GOALS:
a. Duplicate the FooDB mapping page from "- FDA_FooDB_Mapping_Nov_2025.csv: FDD" up to and including "their concentrations adjusted.".
b. Answer these questions from the FooDB mapping page:
(i) Which input file holds the FDD to FooDB matches?
(ii) Which output file summarizes the unmapped foods across all recalls?
(iii) Which two columns does the script drop from the mapping data after loading it?

Map Disaggregated Foods to FooDB
This script takes your disaggregated foods (from ASA24 or NHANES) and maps them to FooDB to derive polyphenol content.
INPUTS
- Recall_Disaggregated.csv.bz2: Input dietary data that has been disaggregated using FDD.
- FDA_FooDB_Mapping_Nov_2025.csv: FDD to FooDB matches.
- FooDB_polyphenol_content_with_dbPUPsubstrates_Aug25.csv.bz2: Phenols pulled out of Compounds.csv and matched to FooDB’s Compounds file with cleaned text descriptions. Includes dbPUP substrates
- FooDB_phenol_content_foodsums_Dec24Update.csv: Summed polyphenol intake per unique food id in FooDB. Specific foods not present in FooDB or present but not quantified have had their concentrations adjusted.
OUTPUTS
- Recall_Disaggregated_mapped.csv.bz2; Disaggregated dietary data, mapped to FooDB foods
- Recall_FooDB_polyphenol_content.csv.bz2: Disaggregated dietary data, mapped to FooDB foods and polyphenol content
- summary_missing_foods_overview.txt: Summary of the number of unmapped foods between FDA-FDD and FooDB across ALL recalls
- summary_missing_foods_detailed.csv: Summary of the number of unmapped foods between FDA-FDD and FooDB BY recall
SCRIPTS
# Load packages
suppressMessages(library(dplyr))
suppressMessages(library(vroom))
suppressMessages(library(tidyr))
suppressMessages(library(stringr))
Load data
# Load provided file paths
source("provided_files.R")
input = vroom::vroom('outputs/Recall_Disaggregated.csv.bz2',
show_col_types = FALSE) %>%
select(-wweia_food_description)
# FDD to FooDB food mappings
mapping = vroom::vroom(mapping, show_col_types = FALSE) %>%
select(-c(method, score))

SUPPLIED INFORMATION:
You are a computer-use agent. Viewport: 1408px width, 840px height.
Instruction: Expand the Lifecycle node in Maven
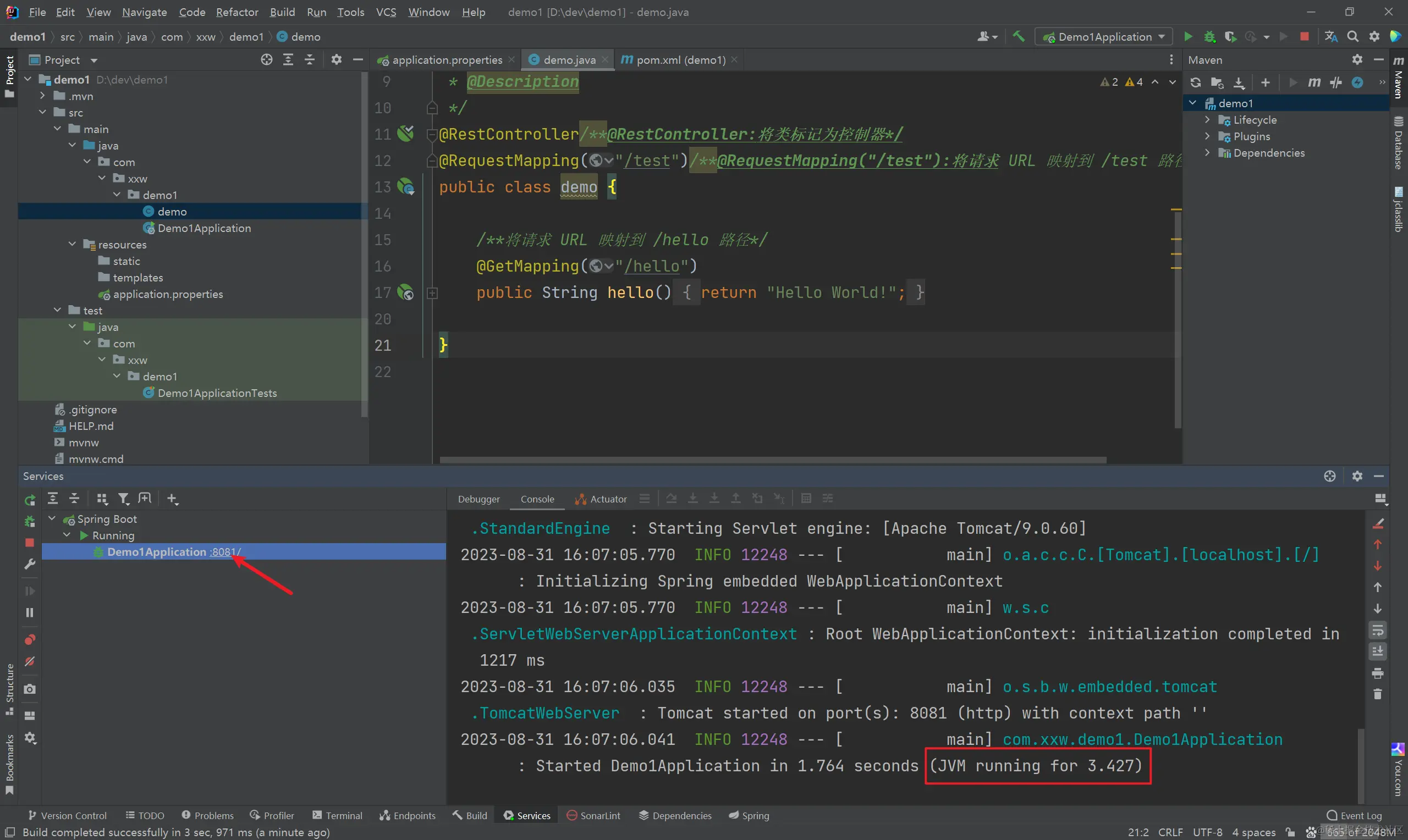[x=1207, y=120]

RESULTS OF THE EXERCISE:
a.
- FDA_FooDB_Mapping_Nov_2025.csv: FDD to FooDB matches.
- FooDB_polyphenol_content_with_dbPUPsubstrates_Aug25.csv.bz2: Phenols pulled out of Compounds.csv and matched to FooDB’s Compounds file with cleaned text descriptions. Includes dbPUP substrates
- FooDB_phenol_content_foodsums_Dec24Update.csv: Summed polyphenol intake per unique food id in FooDB. Specific foods not present in FooDB or present but not quantified have had their concentrations adjusted.

b.
(i) FDA_FooDB_Mapping_Nov_2025.csv
(ii) summary_missing_foods_overview.txt
(iii) method and score